Rebounding looked like a potential source of struggle for Winthrop in the preseason and that’s been true thus far. In 12 of the 15 Big South games so far the team that won the rebounding margin won the game. In seven of those 12 games the rebounding margin was more than 10. The Eagles have been on both sides of that already.
While Winthrop’s rebounding has dipped this season, Liberty has improved, especially defensively. Ritchie McKay’s team isn’t allowing offensive second chances to teams it’s guarding. The Flames are second in the country in allowing just 20.2 percent of rebounds on their defensive backboard to go to the offensive team. Bradley transfer Scottie James, a 6-foot-7, 225-pound forward, has been an immense help to Liberty in that category.
Winthrop, in comparison, is allowing 32.6 percent of its defensive rebounds to go back to the offensive team, which ranks 291st nationally.

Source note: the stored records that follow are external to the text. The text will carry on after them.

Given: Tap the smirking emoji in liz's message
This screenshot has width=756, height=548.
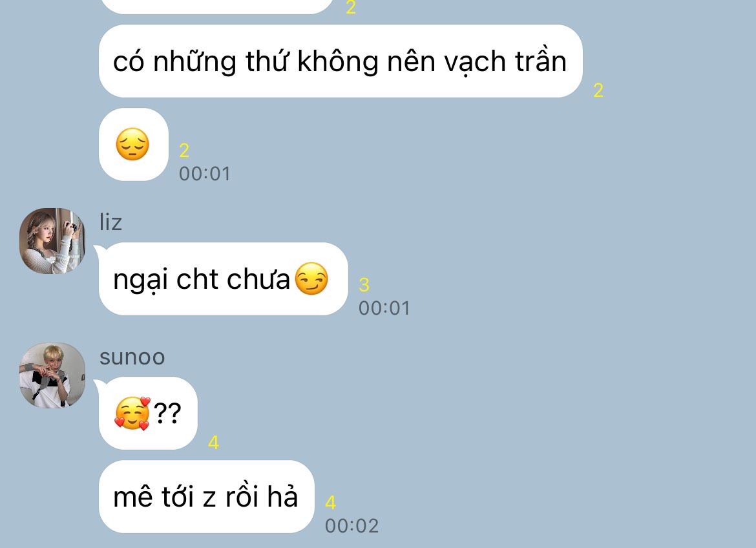Looking at the screenshot, I should pyautogui.click(x=311, y=279).
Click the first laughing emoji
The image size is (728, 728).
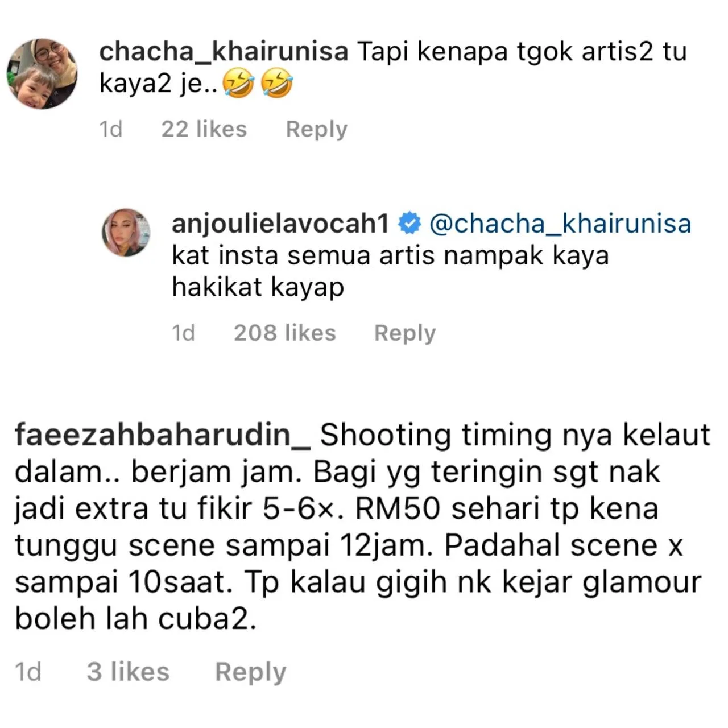click(x=238, y=84)
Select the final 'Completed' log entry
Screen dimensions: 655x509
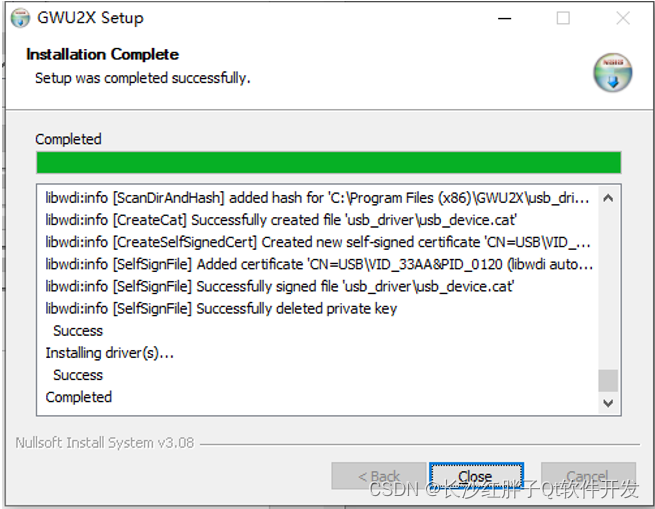[x=79, y=397]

No question the Eagles miss graduated seniors Tevin Prescott and Joshua Devenport, but Duby Okeke, who transferred to Nebraska late in the recruiting cycle, was another big departure. One player’s presence or absence isn’t the sole reason for Winthrop’s interior defense and rebounding struggles, but it’s fair to say the Eagles coaching staff didn’t expect the 6-foot-8, 230-pounder’s exit. Davenport and Okeke were physical presences at the small forward and center spots that haven’t been replaced on the roster.

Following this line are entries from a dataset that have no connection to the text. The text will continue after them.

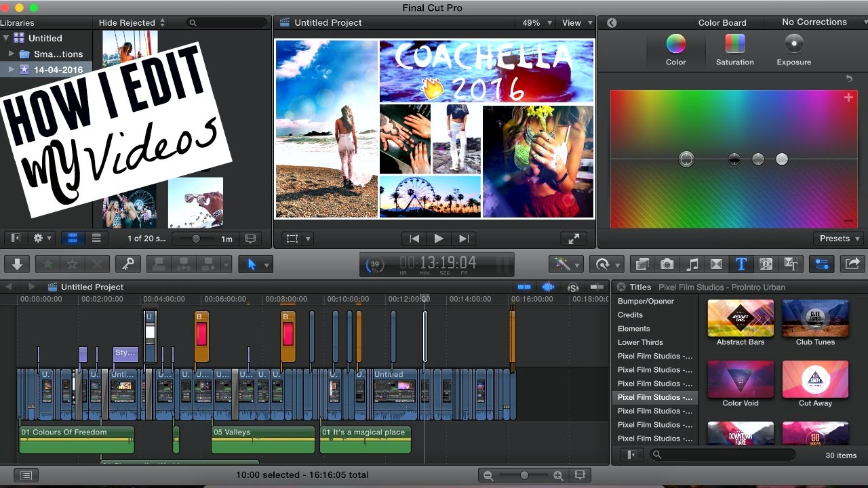The height and width of the screenshot is (488, 868).
Task: Open the Transitions browser
Action: point(716,264)
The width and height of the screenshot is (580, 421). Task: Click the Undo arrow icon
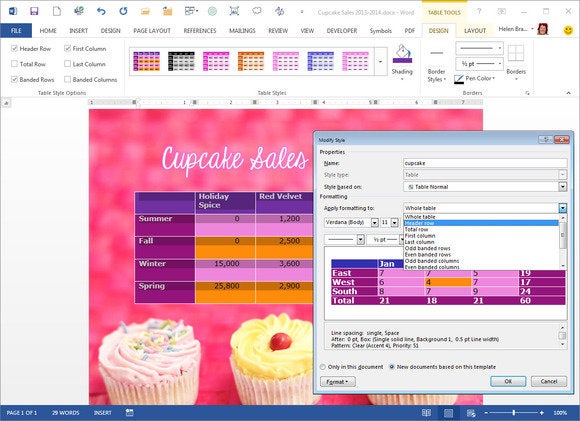click(x=101, y=11)
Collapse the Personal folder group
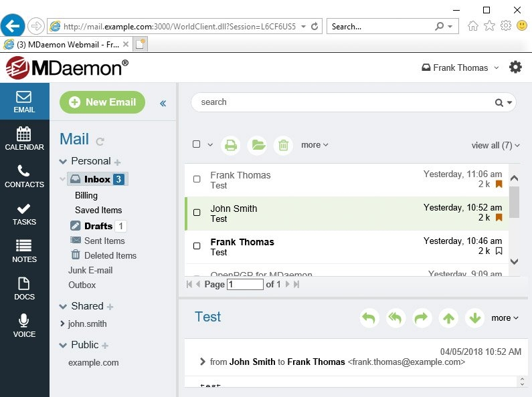The width and height of the screenshot is (532, 397). [x=63, y=161]
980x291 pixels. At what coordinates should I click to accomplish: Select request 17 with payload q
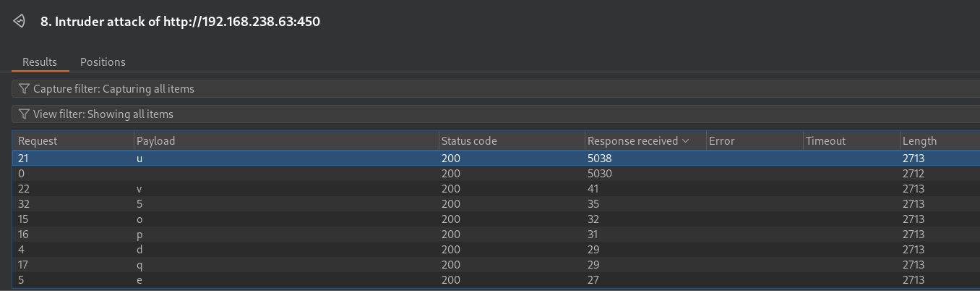click(496, 265)
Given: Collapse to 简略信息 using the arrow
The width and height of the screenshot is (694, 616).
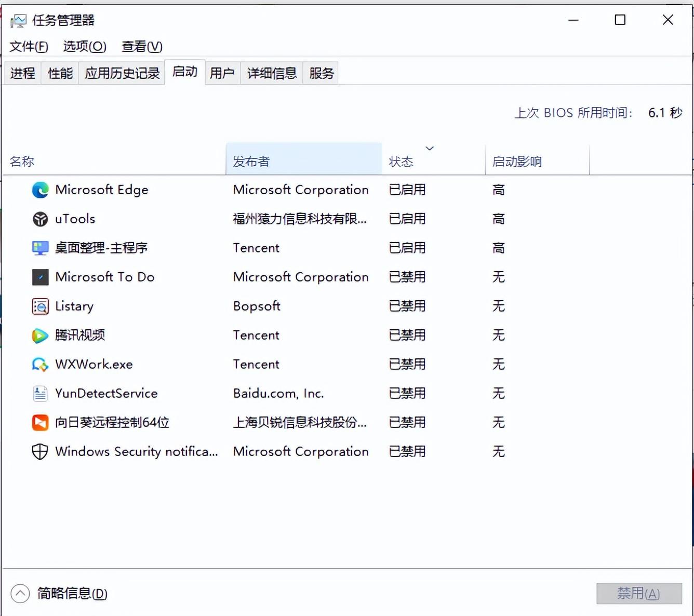Looking at the screenshot, I should (20, 593).
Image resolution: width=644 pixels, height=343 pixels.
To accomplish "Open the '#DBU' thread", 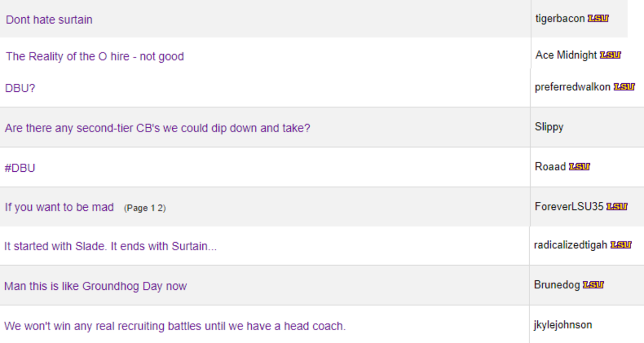I will 20,168.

That might have been most evident against the Highlanders last Wednesday. Kelsey thought Radford was “more physical than us. They really present that physical challenge to you and you’ve got to answer that.”
There is plenty of time for Winthrop to get its defense sorted out. And the team is still scoring freely.
Bjorn Broman is off to a sizzling shooting start in Big South play. The junior guard is 13-of-20 from 3-point range and 19-for-29 from the floor in total. He needs more help, though. Winthrop is shooting just 34 percent from 3-point range in its first three league games, but if you take out Broman’s contribution that figure plummets to 23 percent.
And junior guard Adam Pickett followed up his 14-point game against High Point with 13 and 12-point efforts, all while starting. He has just one turnover in the last two games and six assists. Pickett had never registered consecutive starts or three straight double-digit scoring games as an Eagle before last week.
The Eagles haven’t had a three-game conference losing streak in two years, while Liberty hasn’t won in Rock Hill since 2004. Much better attentiveness to the scouting report and more (legal) physicality on the court would help Winthrop prolong both of those streaks.